Saginaw Bay lies in the heart of Michigan’s “gap,” the area between the state’s mitten and thumb. The bay feeds into Lake Huron to the northeast, and in turn is fed by the Saginaw River running up from the southwest. Centuries ago, these waterways were used by lumber barons to ship massive loads of old-growth timber around the thumb and down to Detroit’s lumber, furniture, housing, and later auto factories.
The timber floats were so broad that at times workers could walk across the mouth of the river, more than 200 yards, on the massive logs—some up to 30 feet wide. The hub of activity was in Bay City, where an influx of new money went to building homes along Center Avenue, which remains a parade of mansions.
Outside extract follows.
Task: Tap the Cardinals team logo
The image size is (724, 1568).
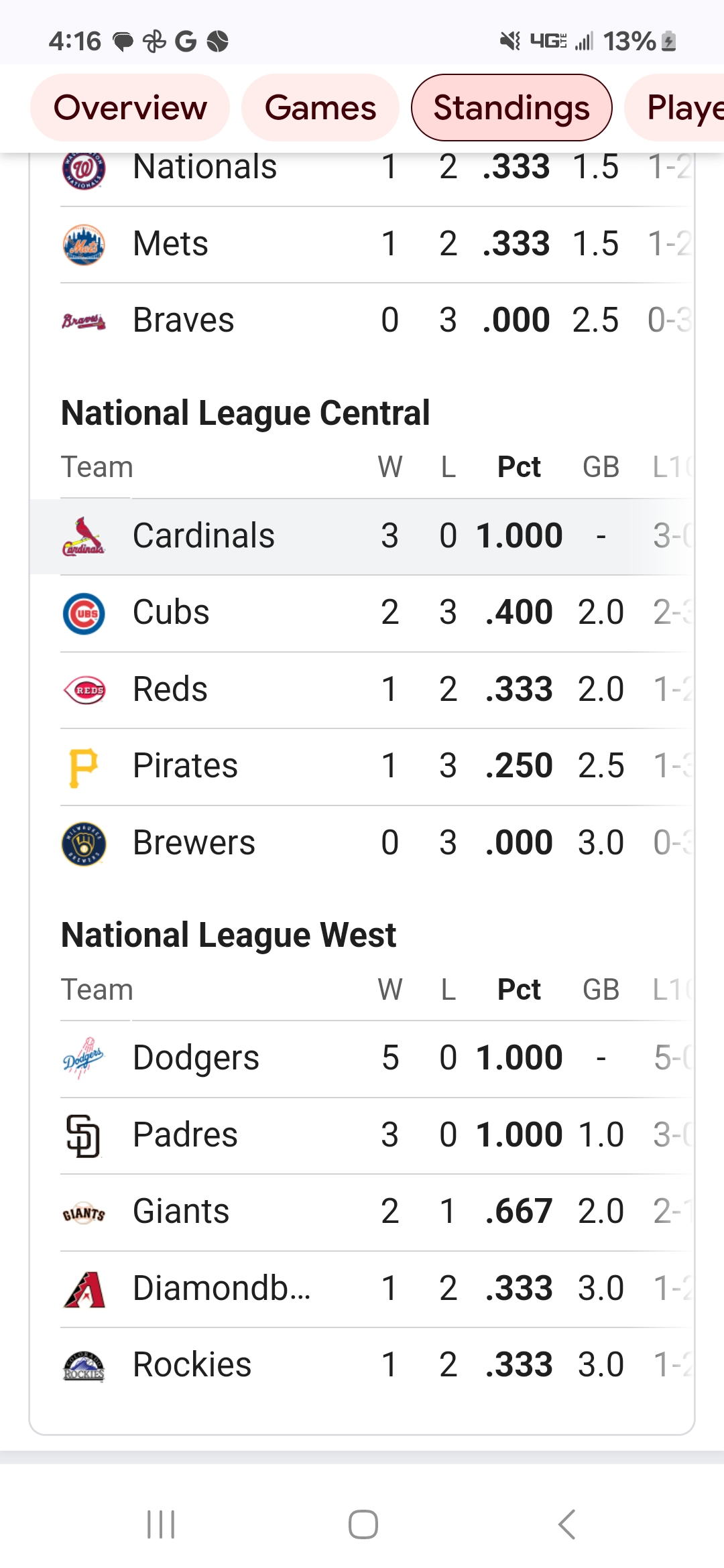Action: (84, 537)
Today, struggling farms have replaced the massive forests. Detroit has endured sinking budgets and blossoming debt; once handsome neighborhoods have been vacated. The glory years seem tied to yesterday. Still, in the midst of the region’s problems, a few proud homeowners are committed to preservation.
One such person of remarkable vision and resourcefulness is college historian Patricia Drury of Bay City, Michigan, who purchased her 1882 Victorian just off Center Avenue in 1982. She has been on an incredible 30-year journey, restoring the unique Queen Anne house inside and out. “The house had sat on the market for some time,” Pat remembers. “I made them an offer they couldn’t refuse.
“My goal was to be part of a local community,” she continues, “and I felt fortunate to stumble upon a property I could research, finding information about the original owners and the history of the house. I liked that all of these houses are just a little bit different from each other, reflecting the whims and desires of their respective owners.”
As just the third party to own the home since it was built for John Wesley and May Stocking Knaggs, Pat knew her priorities. The structure had some water damage, which was quickly mended, allowing for restoration of the front porch. “The next thing to go was the wall-to-wall carpeting,” Pat winces. “We sanded, refinished, and sealed all the hardwood floors, bringing back their original luster.” Her initial efforts had merely scratched the surface.
“Realizing I may have bitten off more than I could chew,” Pat confides, “I decided to do what any good historian does: immerse myself in research!”
After days spent teaching courses in European and Russian history at nearby Delta College, she would burrow into local museums, libraries, and Bay City’s own historical society, searching the shelves for anything to do with High Victorian architecture.
“I was fascinated with the inexhaustible combinations of shapes and colors,” Pat says. “I find this decorative architecture very joyous, and I found inspiration in the boldness of the Victorians.” After poring through volumes of designs and photographs, she had the insight to create plans around her own interpretations. “Planning became more fun because we had to wait for funds to accrue,” she says. “We didn’t rush to finish everything at once, and being relaxed sharpened our focus. When the time came to do the work, there were no mistakes to be made.”
Pat was preoccupied, too, with finding period antiques to fill the house. She shopped at estate sales, stopped by garage sales, and found favorite antiques stores. Little by little, her friends and family began contributing to the effort.
One of her great finds is a Renaissance Revival suite of bedroom furniture, bought at an antiques store in Bay City. The ornately carved bed frame, dresser, and chair, all made from an assemblage of hardwoods including walnut, beech, and oak, found a place in the large front bedroom upstairs. “Once the owner knew what I liked, he began calling often with similar finds,” Pat explains.
Another great find is a person with whom she’s shared the journey. On a trip to the local Ace Hardware, Pat asked for a contractor referral. “A clerk gave me a neighborhood handyman’s business card, saying ‘he can do everything.’”
Marshall Lupp attended Rhode Island School of Design (RISD) and spent years as a professional photographer, then as an art teacher at a high school nearby. All of it contributed to his role in this restoration. “I’ve always been curious about people who decide to buy a Victorian house and make it theirs,” he says. “Pat had an idea of turning the restoration into an art project. We have added some whimsy and thrown things a little off balance.”
And so what began as a visit to fix a leaky bathroom sink turned into a 10-year partnership. The list is long: refinishing the original woodwork, installing wood inlays in porch risers, rebuilding the front porch, painting the complex exterior, inscribing Susan B. Anthony’s initials on corner blocks in a bedroom, uncovering original fireplaces buried behind makeshift walls, hanging period wallpaper, reworking the exterior of the 1912 garage.
“Working with Marshall has been like working with an artist,” Pat says. “The plan started out a certain way, but changes would develop in real time, sometimes for consistency, sometimes to do something unique. And to think I found him over a washbowl!”